It is not correct that 4K scanning minimizes grain exposure or the higher the resolution the less grain you see. There is no such relationship.
What is true is that

- the amount of grain in a film element depends on what kind of stock was used and what was photographed with it and how. There are more and less sensitive stocks with finer and coarser grain. When you underexpose and push in development more grain is visible. If you optimally expose less grain is visible. Camera negative stock has usually coarser grain than duplicating stock. When printing negative to IP/release print negative grain and IP/release print grain mix and overlay. Every generation adds more grain while attenuating the definition of the rephotographed grain. So typically you have a mix of coarser camera negative grain and finer grain from duplicating and print stock on top with varying attenuation (camera negative most attenuated, last genration least attenuated).
- The appearance of grain in a digital scan does depend on scanning resolution and scanning quality indeed (and additional digital manipulations not the subject here). But not in the sense that the higher the resolution the less grain is visible. The higher the resolution and quality the more accurate the grain representation is, meaning there is no additional electronic noise not part of the film element, there is minimal to no grain aliasing and the different kinds of grain on top of each other are properly resolved.

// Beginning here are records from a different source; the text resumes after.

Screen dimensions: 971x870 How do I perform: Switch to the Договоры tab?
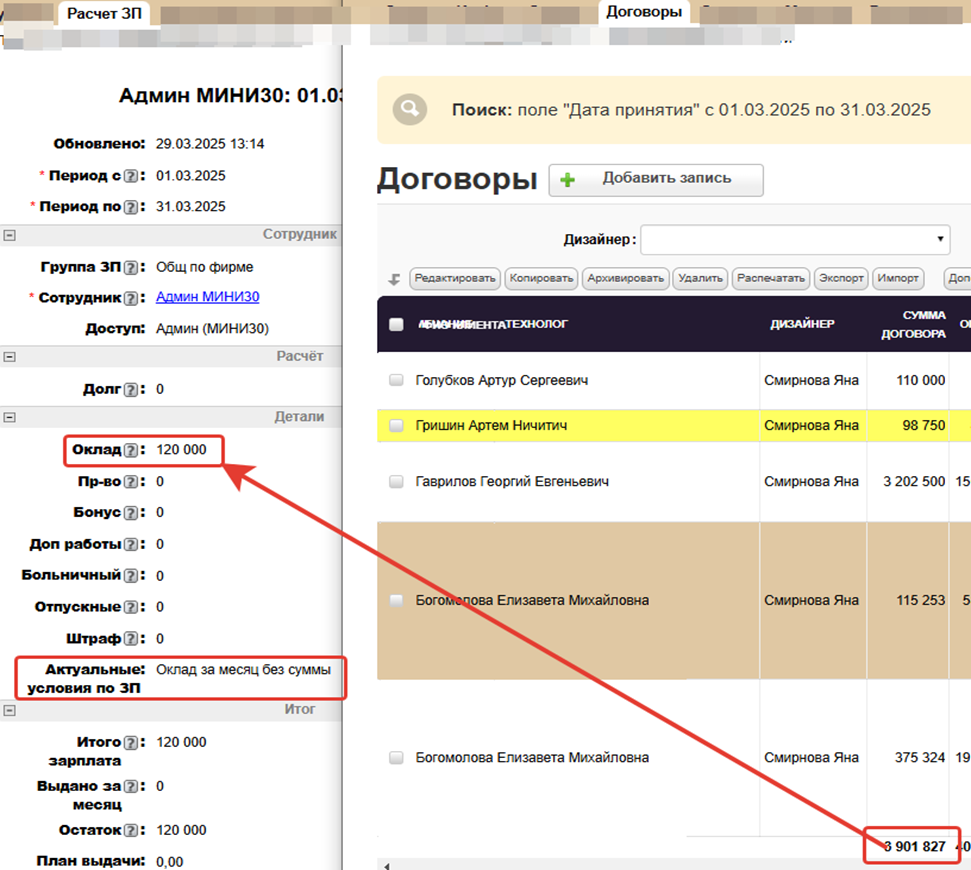click(x=644, y=12)
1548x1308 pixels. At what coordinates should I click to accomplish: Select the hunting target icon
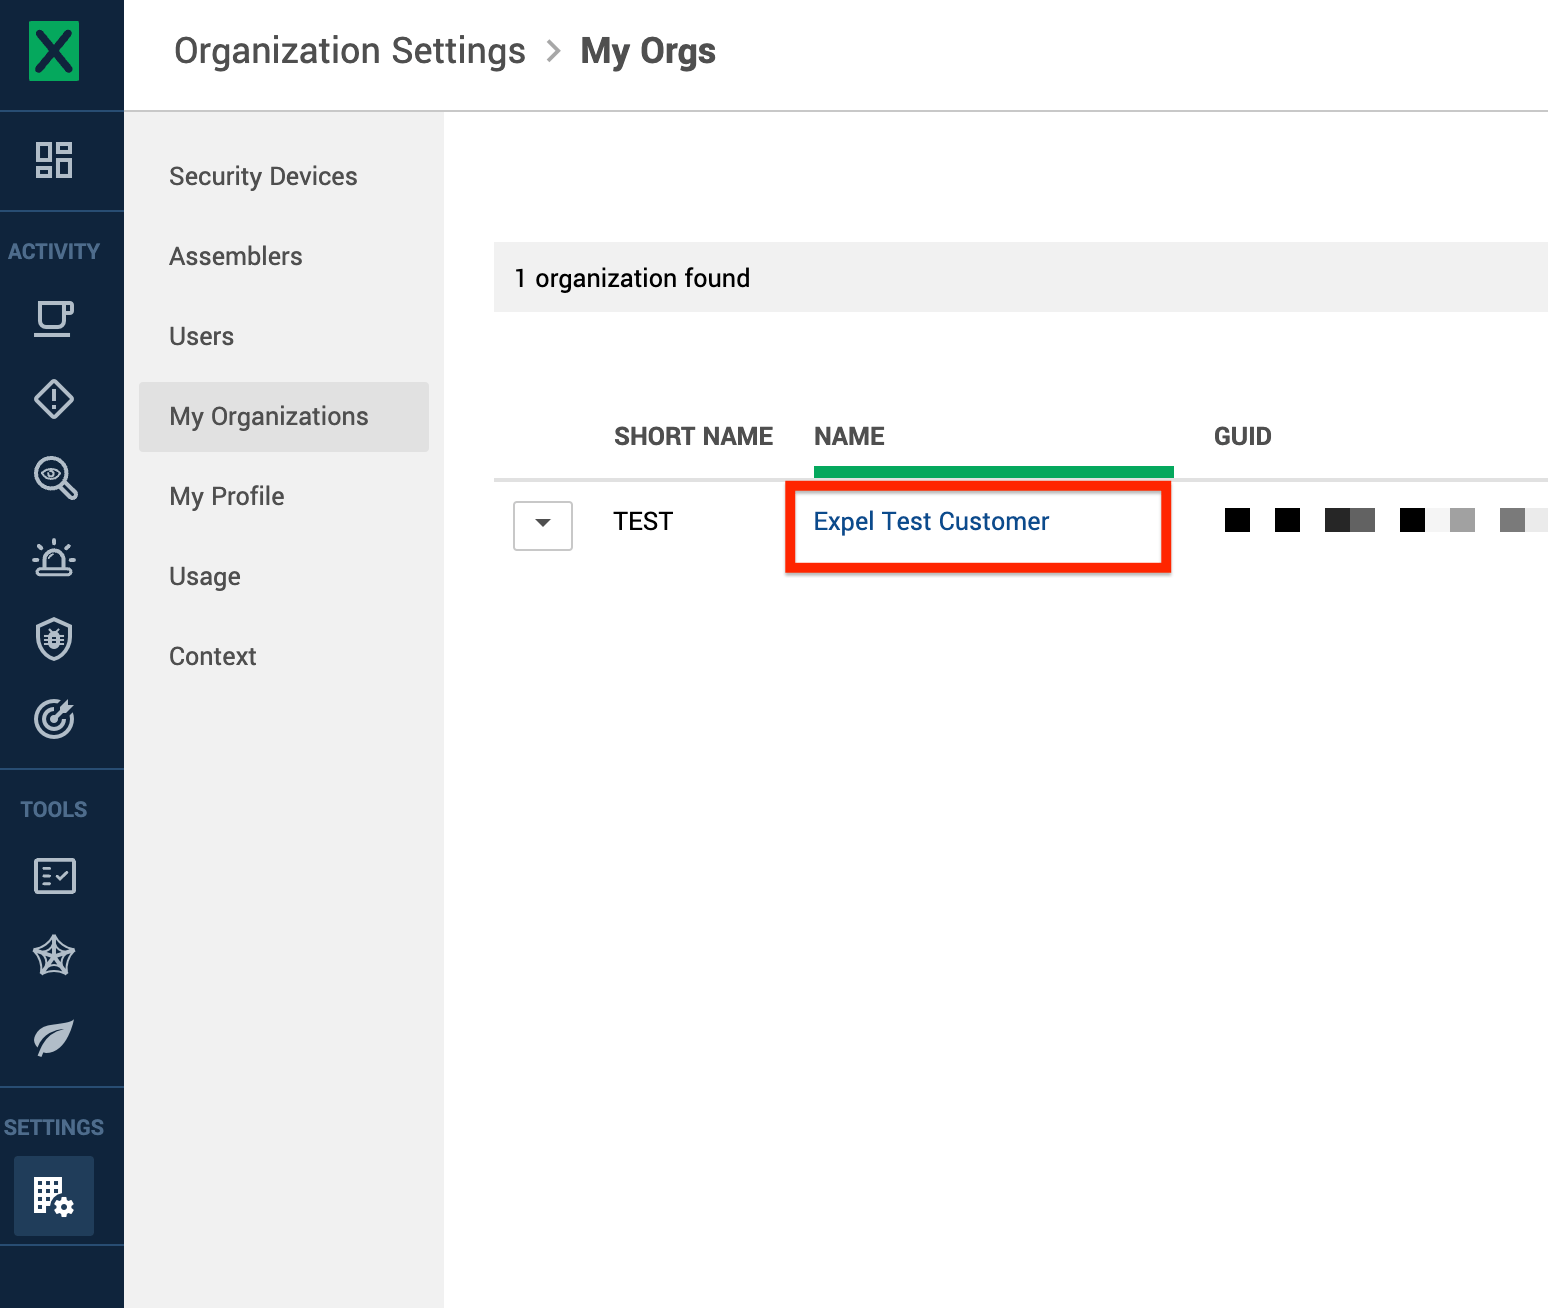pos(54,718)
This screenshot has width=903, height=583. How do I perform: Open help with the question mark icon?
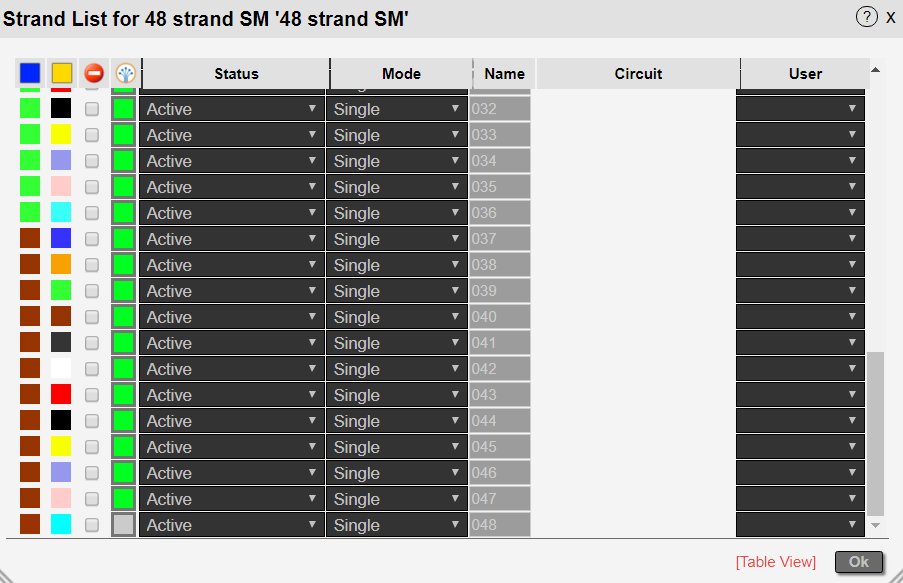[866, 16]
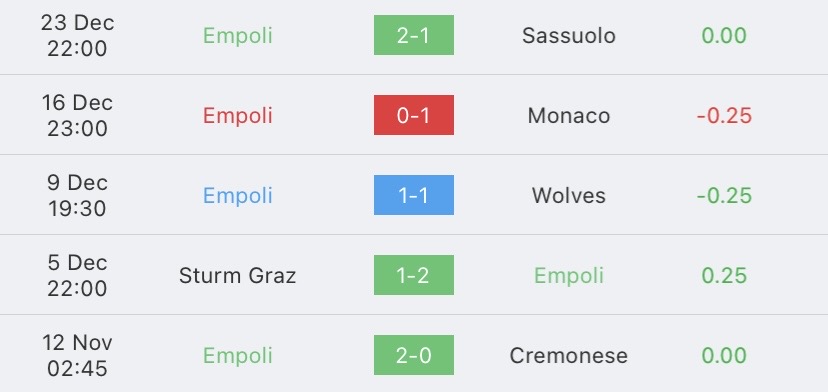Viewport: 828px width, 392px height.
Task: Open Monaco team page
Action: click(x=569, y=116)
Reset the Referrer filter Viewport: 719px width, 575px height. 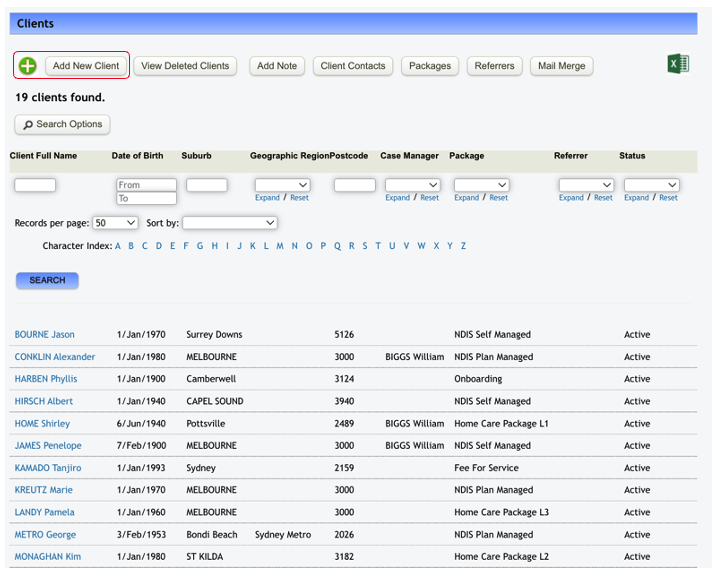[x=603, y=198]
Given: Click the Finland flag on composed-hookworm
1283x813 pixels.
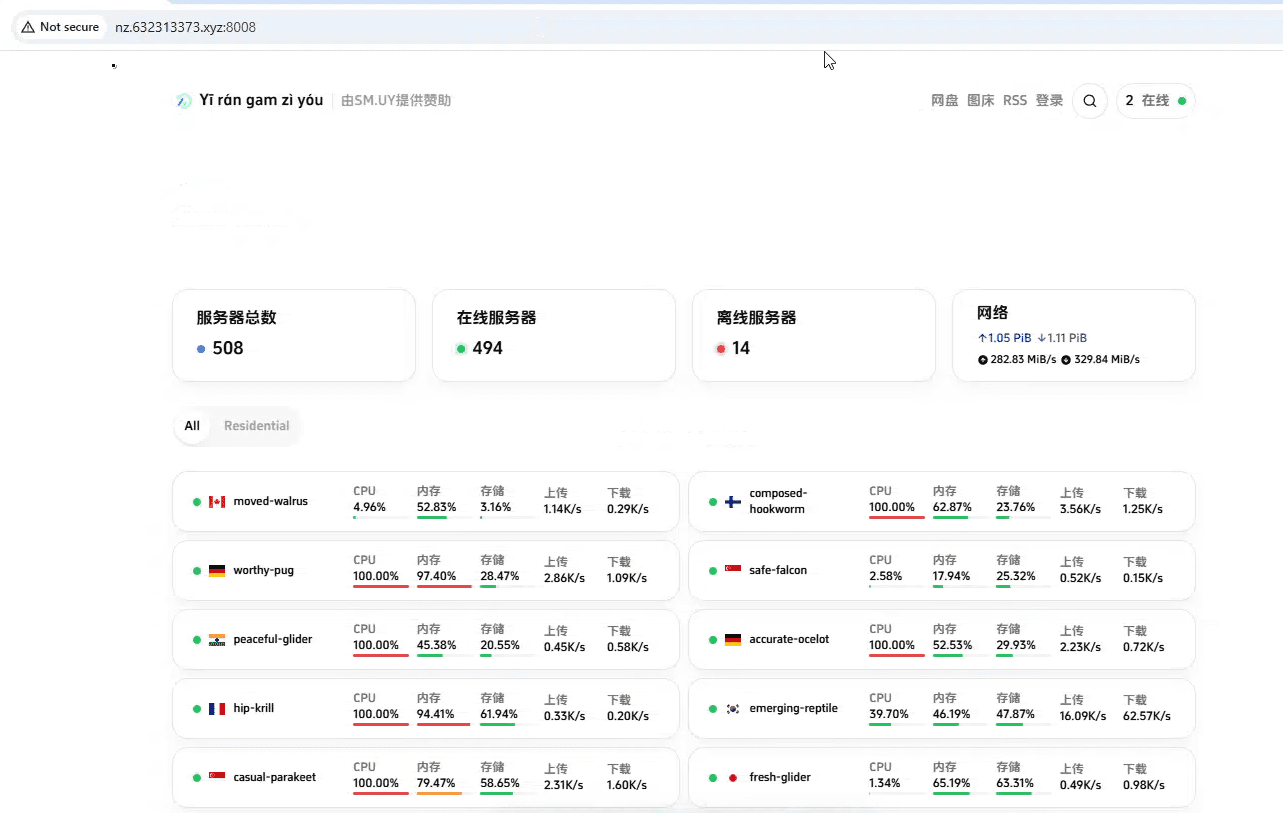Looking at the screenshot, I should (733, 501).
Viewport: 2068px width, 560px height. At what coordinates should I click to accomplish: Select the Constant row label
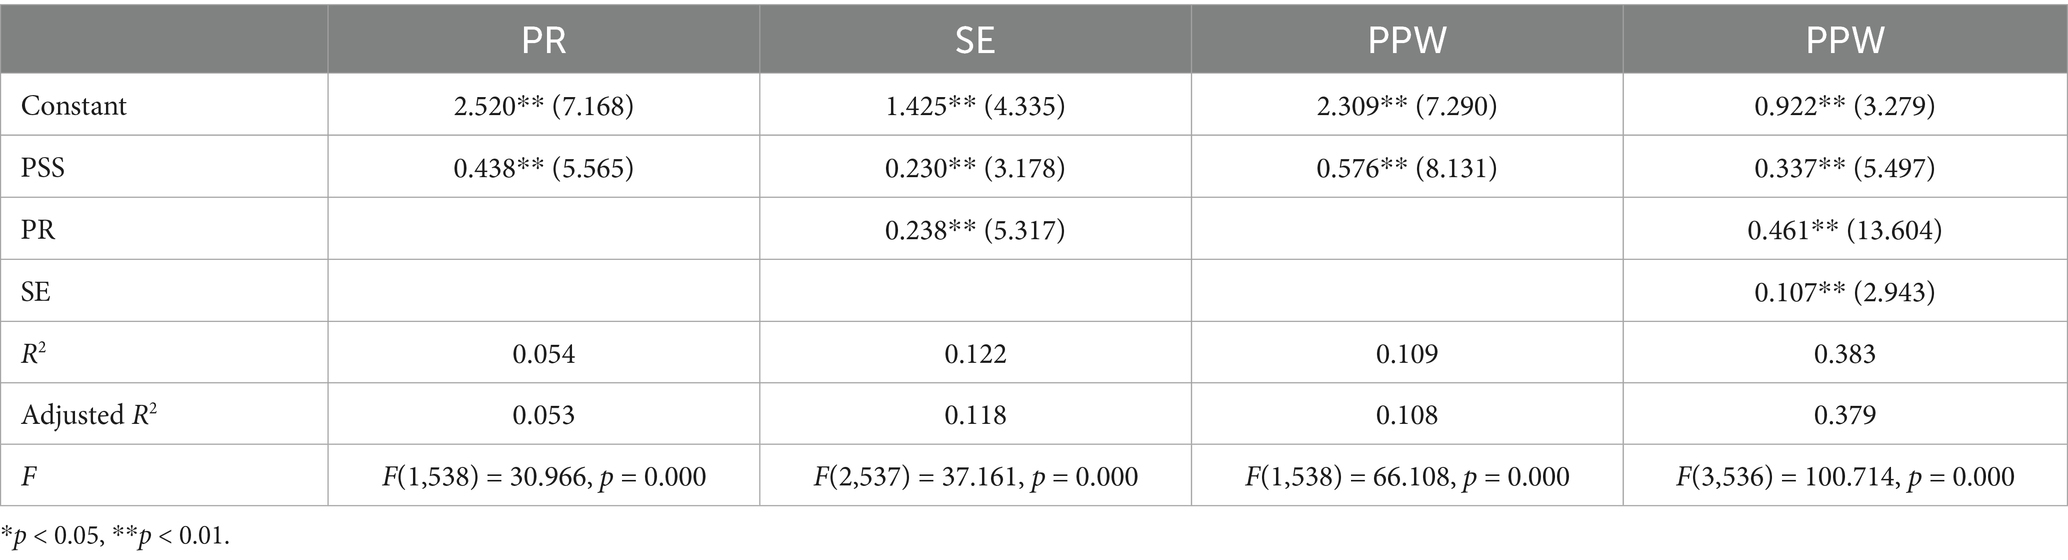point(74,106)
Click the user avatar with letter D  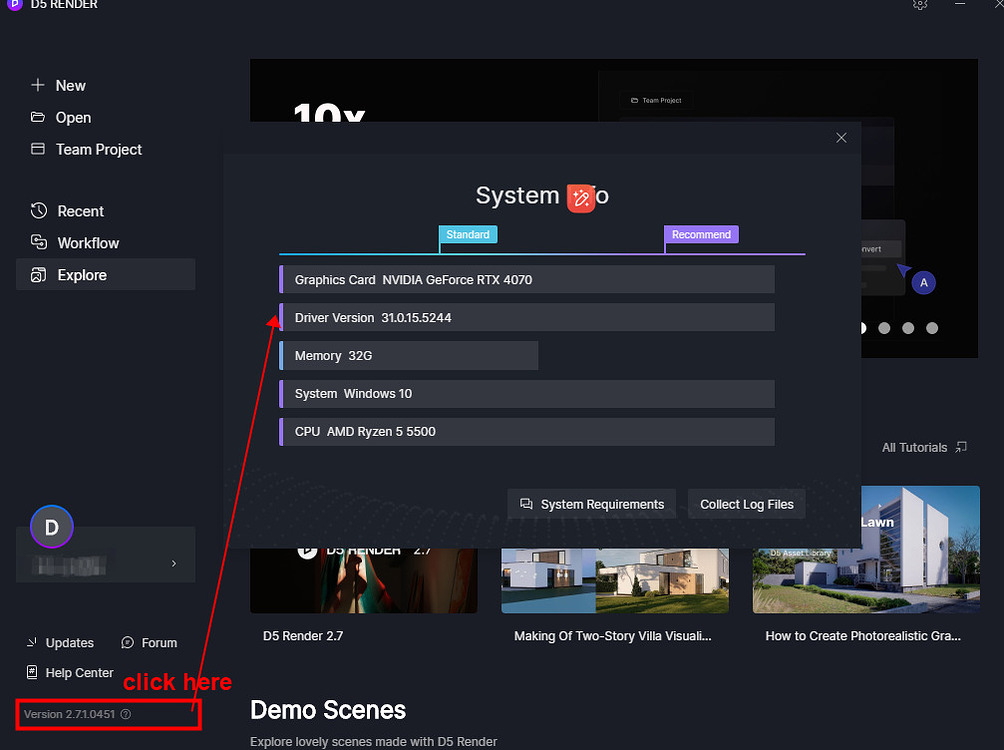coord(52,527)
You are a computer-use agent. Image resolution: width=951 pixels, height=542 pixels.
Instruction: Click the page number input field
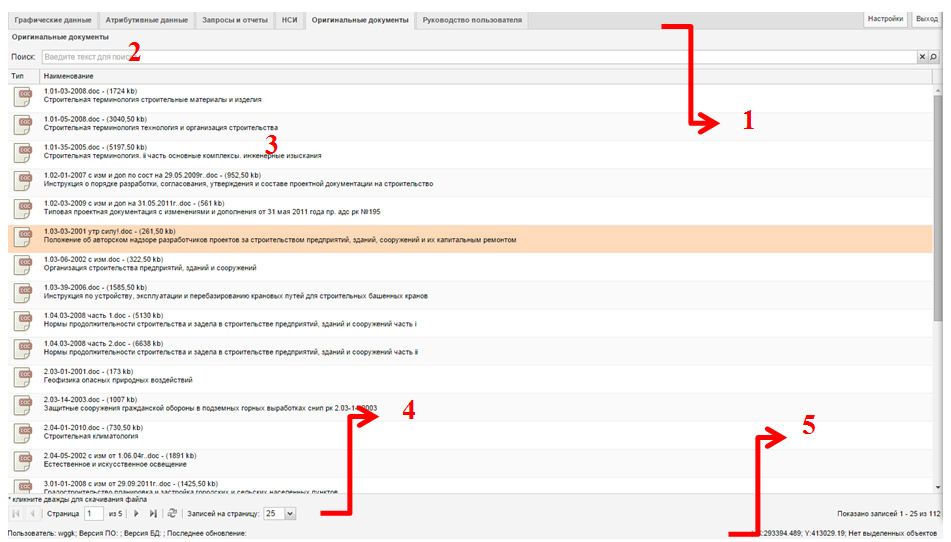[x=93, y=513]
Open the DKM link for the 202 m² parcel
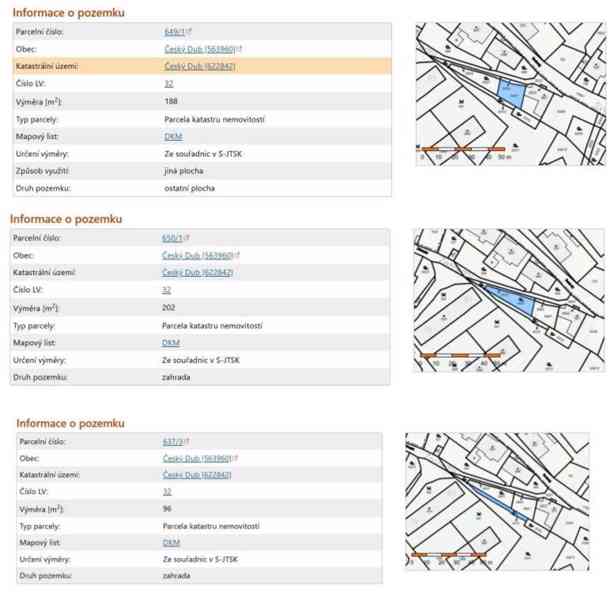 [171, 343]
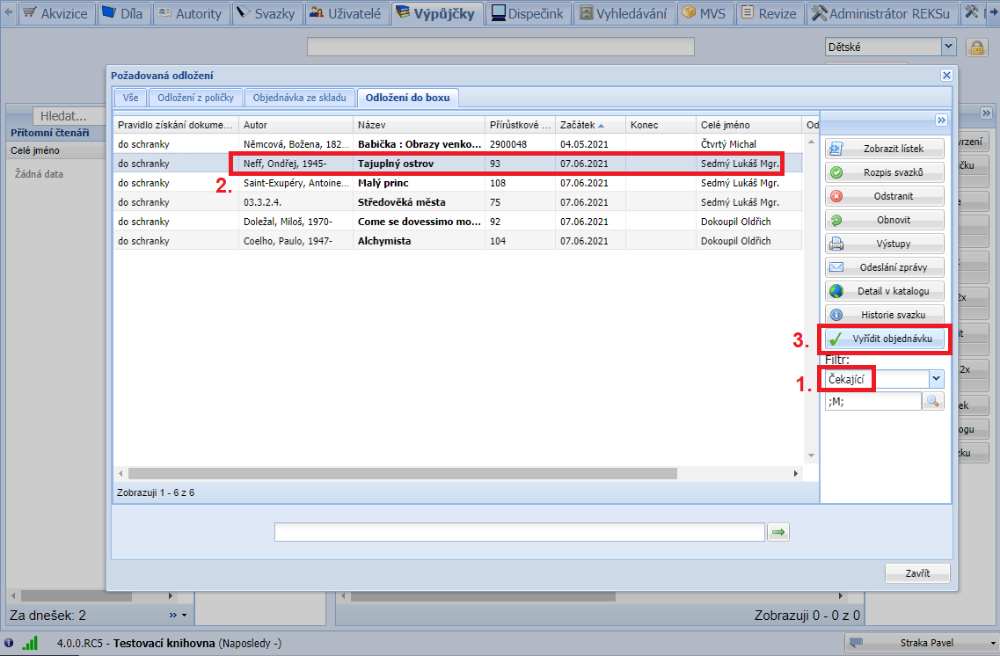Open Detail v katalogu
This screenshot has width=1000, height=656.
(885, 291)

How much grain you visually see from such a top quality >= 4K scan depends on how "grainy" the film element is. The representation of the grain will be very accurate and refined compared to the look older telecines used to give 15 years ago (aliased grain lacking fine detail plus electronic noise plus digital sharpening (plus compression artifacts when reaching the end consumer)), but this is not the same as showing far less or no grain. Digital/electronic artifacts and grain are different things.

The 4K of Tokyo Story shows not much grain because the new IP itself is fine grained and the grain of the previous generations is largely attenuated together with fine image detail. The original negative was likely not very grainy itself. The 4K scan shows 4th generation material. A lof of the grain (and with it image) detail/sharpness is gone already, 4K scanning or no 4K scanning.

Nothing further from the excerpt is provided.